Let us be completely honest. If privacy is all that gosh-darned important to that insignificant bunch of incessant complainers, they would have put up a stink back when mandatory drug testing for students in public schools was first proposed. Fortunately, thanks to this slightly dehumanizing but entirely necessary policy, younger people are a lot more willing to unquestioningly obey the government.

We must view the momentary howling of a few overly scrupulous crackpots as an unfortunate and out of-place trend more deserving of pity than contempt. Luckily, one day soon the United States of America will be handed over to a new and infinitely more docile generation that has been properly conditioned to urinate on command.

Not desiring to worsen any intergenerational conflict, it must be fairly observed that many working people of a slightly more advanced age also have submitted themselves to the required drug screen with the meekness expected of a compliant citizen, so itis rather late in the game for a trifling band of noisy modesty freaks to decide all of a sudden that they object to a little bureaucratic invasiveness.

If we are going to show these awful international terrorists a thing or two, it will be necessary for every one of us to forgo the conventional and somewhat outmoded ideas of personal decency. Besides, the awkward sensation of a properly administered TSA inspection only lasts a brief embarrassing moment and nobody really gets hurt. What’s the big deal?

The Founders knew what they were doing when they wrote that Second Amendment. Everybody ought to have as many guns as he wants and put evildoers to flight whenever necessary, but whoever dreamed up that Fourth Amendment must have been suffering a severe case of cerebral indigestion.

Of course, in the1700s privacy probably seemed like a good idea. Some of the folks back then had a rough time with the British breaking into their homes and taking personal papers. But we do not have that problem of a snoopy bureaucracy these days. If the government is watching somebody, there must be a pretty doggone good reason.

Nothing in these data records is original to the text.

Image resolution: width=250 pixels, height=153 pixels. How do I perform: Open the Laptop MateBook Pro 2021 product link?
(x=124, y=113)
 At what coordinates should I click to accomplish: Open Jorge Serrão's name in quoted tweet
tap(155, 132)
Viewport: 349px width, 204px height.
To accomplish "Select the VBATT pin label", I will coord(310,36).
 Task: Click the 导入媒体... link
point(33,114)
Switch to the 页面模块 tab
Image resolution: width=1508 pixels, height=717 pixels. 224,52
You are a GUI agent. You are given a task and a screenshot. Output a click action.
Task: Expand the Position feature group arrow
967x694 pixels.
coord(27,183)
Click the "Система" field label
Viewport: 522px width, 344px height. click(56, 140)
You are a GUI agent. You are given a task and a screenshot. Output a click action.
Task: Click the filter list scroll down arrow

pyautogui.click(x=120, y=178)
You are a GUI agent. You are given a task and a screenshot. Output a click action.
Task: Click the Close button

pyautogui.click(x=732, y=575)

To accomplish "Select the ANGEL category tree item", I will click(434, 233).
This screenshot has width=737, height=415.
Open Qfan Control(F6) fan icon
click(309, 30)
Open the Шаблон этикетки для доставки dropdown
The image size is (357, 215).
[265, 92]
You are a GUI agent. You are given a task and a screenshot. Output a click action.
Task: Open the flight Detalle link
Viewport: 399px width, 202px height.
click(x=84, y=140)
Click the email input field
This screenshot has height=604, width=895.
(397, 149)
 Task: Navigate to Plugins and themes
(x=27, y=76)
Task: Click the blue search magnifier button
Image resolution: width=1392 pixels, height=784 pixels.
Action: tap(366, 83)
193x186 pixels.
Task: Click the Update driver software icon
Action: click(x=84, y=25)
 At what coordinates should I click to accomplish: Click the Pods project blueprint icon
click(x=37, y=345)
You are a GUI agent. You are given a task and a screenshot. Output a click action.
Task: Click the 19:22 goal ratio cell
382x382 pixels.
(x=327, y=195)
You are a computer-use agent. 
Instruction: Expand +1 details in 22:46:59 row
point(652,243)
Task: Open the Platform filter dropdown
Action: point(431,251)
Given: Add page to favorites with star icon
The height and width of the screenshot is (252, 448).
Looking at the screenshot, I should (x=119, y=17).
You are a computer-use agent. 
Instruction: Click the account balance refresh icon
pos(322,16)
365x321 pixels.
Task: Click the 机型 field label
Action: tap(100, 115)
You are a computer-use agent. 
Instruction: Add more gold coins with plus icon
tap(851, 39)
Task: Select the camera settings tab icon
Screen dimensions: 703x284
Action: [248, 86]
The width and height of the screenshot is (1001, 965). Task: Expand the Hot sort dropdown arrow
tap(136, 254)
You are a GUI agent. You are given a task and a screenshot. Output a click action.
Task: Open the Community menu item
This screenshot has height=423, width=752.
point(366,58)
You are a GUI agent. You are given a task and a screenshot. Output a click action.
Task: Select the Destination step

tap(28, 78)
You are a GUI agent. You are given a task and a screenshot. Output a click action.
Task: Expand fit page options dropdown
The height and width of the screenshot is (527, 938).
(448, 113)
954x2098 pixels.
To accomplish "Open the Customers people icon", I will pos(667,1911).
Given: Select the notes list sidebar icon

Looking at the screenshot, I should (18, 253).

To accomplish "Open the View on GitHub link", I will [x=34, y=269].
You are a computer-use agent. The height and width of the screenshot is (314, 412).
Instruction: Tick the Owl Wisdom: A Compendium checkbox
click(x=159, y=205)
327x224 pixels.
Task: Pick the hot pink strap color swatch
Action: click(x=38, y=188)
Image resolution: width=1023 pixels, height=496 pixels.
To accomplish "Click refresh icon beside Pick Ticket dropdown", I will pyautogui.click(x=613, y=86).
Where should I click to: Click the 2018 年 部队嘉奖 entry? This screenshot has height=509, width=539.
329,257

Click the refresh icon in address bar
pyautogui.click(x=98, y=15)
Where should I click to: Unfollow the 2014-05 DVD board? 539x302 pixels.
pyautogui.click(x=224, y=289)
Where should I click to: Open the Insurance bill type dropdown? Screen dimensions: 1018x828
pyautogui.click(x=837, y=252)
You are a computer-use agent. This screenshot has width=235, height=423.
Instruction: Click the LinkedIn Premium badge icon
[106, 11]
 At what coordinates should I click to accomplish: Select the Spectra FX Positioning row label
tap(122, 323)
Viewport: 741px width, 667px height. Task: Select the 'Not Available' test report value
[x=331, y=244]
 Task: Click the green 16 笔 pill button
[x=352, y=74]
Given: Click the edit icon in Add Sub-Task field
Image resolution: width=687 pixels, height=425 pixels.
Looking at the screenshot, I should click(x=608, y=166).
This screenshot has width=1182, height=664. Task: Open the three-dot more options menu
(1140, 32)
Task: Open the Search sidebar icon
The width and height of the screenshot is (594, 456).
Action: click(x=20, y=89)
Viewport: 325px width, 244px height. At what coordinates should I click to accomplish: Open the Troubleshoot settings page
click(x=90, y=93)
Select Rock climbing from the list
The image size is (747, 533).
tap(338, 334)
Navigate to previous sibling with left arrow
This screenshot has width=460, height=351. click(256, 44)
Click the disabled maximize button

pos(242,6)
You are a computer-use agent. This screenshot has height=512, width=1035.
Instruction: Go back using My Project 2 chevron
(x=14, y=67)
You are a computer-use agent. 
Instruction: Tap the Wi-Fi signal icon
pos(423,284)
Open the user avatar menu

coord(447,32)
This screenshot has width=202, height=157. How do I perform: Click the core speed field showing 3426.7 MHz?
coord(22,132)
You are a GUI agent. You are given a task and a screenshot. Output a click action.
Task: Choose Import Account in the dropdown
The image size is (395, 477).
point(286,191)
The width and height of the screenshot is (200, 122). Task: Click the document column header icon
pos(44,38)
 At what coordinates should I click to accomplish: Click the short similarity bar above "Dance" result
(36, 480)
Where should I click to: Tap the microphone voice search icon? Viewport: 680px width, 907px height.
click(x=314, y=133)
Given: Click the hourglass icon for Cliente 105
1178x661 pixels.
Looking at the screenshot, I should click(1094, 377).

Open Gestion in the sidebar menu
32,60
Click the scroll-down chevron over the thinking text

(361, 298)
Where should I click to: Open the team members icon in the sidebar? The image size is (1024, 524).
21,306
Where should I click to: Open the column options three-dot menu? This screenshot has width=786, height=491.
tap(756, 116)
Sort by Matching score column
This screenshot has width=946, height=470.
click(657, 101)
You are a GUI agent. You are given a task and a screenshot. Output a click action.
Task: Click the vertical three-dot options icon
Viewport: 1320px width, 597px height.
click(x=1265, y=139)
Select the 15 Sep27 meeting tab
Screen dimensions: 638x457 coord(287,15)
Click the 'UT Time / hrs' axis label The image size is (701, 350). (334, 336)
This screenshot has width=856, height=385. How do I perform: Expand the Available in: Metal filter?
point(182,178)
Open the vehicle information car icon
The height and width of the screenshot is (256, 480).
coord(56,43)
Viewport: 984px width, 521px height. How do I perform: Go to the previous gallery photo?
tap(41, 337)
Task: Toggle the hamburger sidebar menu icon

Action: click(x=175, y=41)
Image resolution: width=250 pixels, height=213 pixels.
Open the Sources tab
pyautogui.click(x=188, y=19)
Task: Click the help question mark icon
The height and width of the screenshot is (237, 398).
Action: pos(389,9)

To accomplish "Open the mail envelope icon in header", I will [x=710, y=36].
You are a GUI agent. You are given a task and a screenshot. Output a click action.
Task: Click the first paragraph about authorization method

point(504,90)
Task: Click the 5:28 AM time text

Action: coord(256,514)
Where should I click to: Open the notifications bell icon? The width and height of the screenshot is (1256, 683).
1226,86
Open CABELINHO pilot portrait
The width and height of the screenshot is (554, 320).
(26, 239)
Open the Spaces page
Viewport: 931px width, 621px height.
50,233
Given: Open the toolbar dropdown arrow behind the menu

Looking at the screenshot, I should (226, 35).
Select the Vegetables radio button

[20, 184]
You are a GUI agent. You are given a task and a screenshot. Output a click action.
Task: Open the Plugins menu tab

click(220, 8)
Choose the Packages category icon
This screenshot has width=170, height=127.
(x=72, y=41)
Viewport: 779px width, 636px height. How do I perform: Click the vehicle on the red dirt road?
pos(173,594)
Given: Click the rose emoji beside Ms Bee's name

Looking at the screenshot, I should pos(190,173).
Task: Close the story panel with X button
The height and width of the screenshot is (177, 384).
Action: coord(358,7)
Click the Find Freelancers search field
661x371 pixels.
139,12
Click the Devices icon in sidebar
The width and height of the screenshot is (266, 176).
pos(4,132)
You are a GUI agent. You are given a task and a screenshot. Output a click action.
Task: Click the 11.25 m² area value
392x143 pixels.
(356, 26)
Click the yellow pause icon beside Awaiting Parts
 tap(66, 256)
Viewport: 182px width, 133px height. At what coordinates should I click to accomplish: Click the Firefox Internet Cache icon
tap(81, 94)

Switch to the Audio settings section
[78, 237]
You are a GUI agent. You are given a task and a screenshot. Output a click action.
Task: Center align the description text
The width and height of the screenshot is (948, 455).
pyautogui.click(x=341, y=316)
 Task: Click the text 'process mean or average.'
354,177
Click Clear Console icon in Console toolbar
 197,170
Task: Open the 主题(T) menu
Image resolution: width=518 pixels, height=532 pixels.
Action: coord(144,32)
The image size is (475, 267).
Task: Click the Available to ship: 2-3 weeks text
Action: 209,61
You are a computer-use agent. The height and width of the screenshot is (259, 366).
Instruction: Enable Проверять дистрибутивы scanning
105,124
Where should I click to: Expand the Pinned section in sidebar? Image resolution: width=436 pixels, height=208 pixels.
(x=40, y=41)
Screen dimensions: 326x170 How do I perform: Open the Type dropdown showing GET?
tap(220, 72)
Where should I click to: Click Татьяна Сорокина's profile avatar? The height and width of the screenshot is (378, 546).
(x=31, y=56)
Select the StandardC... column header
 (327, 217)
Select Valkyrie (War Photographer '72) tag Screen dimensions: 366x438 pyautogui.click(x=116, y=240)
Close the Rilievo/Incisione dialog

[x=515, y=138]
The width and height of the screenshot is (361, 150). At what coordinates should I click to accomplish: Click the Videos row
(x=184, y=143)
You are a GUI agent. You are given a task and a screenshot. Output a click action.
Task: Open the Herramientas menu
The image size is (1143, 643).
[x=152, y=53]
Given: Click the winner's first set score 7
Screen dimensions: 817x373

And there it is, the Founders were visionaries and we love them all to pieces. They were daydreamers and set the course for this mighty nation, but we should not fall into the dangerous trap of ancestor worship. That pesky Fourth Amendment requires some closer scrutiny.

In theory, it sounds like a really cool idea that ordinary people should be “secure in their persons, houses,papers, and effects.” The Framers, bless their hearts, did not have to deal with the likes of Osama bin Laden. All that cumbersome legal jargon about “warrants,” “oaths” and “probable cause” is simply out of place in our fast-moving world.

It is somewhat sad that there are still some people who are so unenlightened and misinformed as to believe that certain so-called rights are set in stone and may never be taken away. Listen, if it means defeating freedom-hating terrorists, good Americans should be willing to give up every single one of those so-called rights that the clockstoppers get so hung up on.

If there were a blackboard around this place, explaining these things would be a whole lot easier. For all those who still cling to their antiquated misconceptions of individual liberty, let us conduct a critical examination of the text.

The key operative phrase of the Fourth Amendment is “unreasonable searches and seizures.” Yes, that is precisely what we are to be protected against. Did you get it? The essential qualifier is “unreasonable.” Now seriously, people, considering that weare in a life-and-death struggle with international terrorists, what demand of government could ever possibly be resisted by some mere citizen as being unreasonable? Case closed.

The uncomfortable truth is that Americans have become soft and self indulgent. As a people, we have had it too easy for way too long, and the time has finally come for the pampered middle class to give a little for the home team. If some frisky TSA screener says, “Jump,” all any patriotic American needs to ask is “How high?” -

Free-lance columnist Pat Lynch has been a radio broadcaster in Central Arkansas for more than 20 years.